Budget calories ahead of time with a healthy breakfast (think filling fiber, like oatmeal) and a salad loaded with veggies for lunch before Thanksgiving or Christmas dinner.
"You never want to fast all day before heavy holiday meals," Balay says. "If you're starving by the time you arrive to a party, you are going to overeat."
Above all, don't hide the scale in the closet for six weeks or conveniently lose your gym membership card until after New Year's Day. Whether you maintain a food journal, frequent your favorite weight loss message boards or step on the scale once a week, don't let unwanted pounds creep up on you.
"Holidays or not, you have to continue eating well and exercising – even if you have to modify your routine," Spitzberg says. "For most people, accountability is key."
Food isn't the only diet and exercise saboteur this season: Most holiday meals come complete with cocktails that are high in calories and short on nutritional value. Skip sugary mixed drinks in favor of things like wine or a rum and diet coke, and alternate alcoholic beverages with water or seltzer to stay hydrated and lessen the caloric impact.
"The more we drink," Spitzberg says, the less we care about what we're eating – and the less likely we are to go to the gym the next morning."
TIPS FOR TURKEY DAY
Before you gobble up Thanksgiving dinner, try these tips to lessen the impact on the scale:
1. Skip the Apps. Save your calories for the main meal.
2. Lose the Leftovers. Don't take anything home from a party; if you're hosting a holiday meal, pack up leftovers for your guests.

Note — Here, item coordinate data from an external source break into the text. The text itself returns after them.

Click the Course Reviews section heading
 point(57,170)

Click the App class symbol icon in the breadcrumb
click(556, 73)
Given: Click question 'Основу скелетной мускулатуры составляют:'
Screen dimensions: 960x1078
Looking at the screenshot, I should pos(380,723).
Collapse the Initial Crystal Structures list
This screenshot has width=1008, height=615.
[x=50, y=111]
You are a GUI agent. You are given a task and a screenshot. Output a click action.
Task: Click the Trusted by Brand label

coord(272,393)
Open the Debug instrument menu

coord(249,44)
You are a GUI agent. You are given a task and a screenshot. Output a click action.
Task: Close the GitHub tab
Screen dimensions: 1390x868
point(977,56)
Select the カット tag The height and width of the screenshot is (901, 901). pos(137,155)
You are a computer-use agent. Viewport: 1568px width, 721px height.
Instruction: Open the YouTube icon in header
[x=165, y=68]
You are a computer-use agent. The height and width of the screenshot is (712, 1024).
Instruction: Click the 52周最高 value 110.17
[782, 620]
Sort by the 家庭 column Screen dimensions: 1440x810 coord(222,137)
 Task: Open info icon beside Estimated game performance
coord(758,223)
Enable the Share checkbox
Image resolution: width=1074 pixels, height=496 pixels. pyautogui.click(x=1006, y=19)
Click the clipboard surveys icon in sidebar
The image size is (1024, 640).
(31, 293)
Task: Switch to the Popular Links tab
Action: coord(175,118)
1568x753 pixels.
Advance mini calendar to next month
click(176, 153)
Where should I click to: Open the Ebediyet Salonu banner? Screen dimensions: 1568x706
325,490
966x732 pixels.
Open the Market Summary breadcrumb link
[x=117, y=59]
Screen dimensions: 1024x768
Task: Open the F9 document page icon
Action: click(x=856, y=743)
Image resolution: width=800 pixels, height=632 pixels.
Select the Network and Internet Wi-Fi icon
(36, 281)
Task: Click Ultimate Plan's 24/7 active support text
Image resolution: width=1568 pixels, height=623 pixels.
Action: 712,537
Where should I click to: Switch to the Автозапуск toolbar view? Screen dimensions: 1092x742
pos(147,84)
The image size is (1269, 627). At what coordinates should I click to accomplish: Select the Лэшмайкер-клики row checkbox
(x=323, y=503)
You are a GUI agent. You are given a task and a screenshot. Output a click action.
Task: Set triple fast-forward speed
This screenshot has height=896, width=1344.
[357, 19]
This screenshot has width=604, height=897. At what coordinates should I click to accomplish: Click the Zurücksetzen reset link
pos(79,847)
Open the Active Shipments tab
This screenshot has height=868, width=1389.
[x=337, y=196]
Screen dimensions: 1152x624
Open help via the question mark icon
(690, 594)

3. Make Hard Choices. Determine your favorite splurges ahead of time, whether it's sweet potato casserole or apple pie, and enjoy small helpings of only what you love most.
4. Trick Your Eye. Whenever possible, serve holiday meals on salad plates.
5. Forget Fasting. A surefire way to overeat is to show up starving, so eat sensibly before the big meal.
6. Squeeze It In. A workout, that is. Register for a turkey trot, wake up early for a 30-minute gym session or catch up with your cousins over a pre-dinner walk.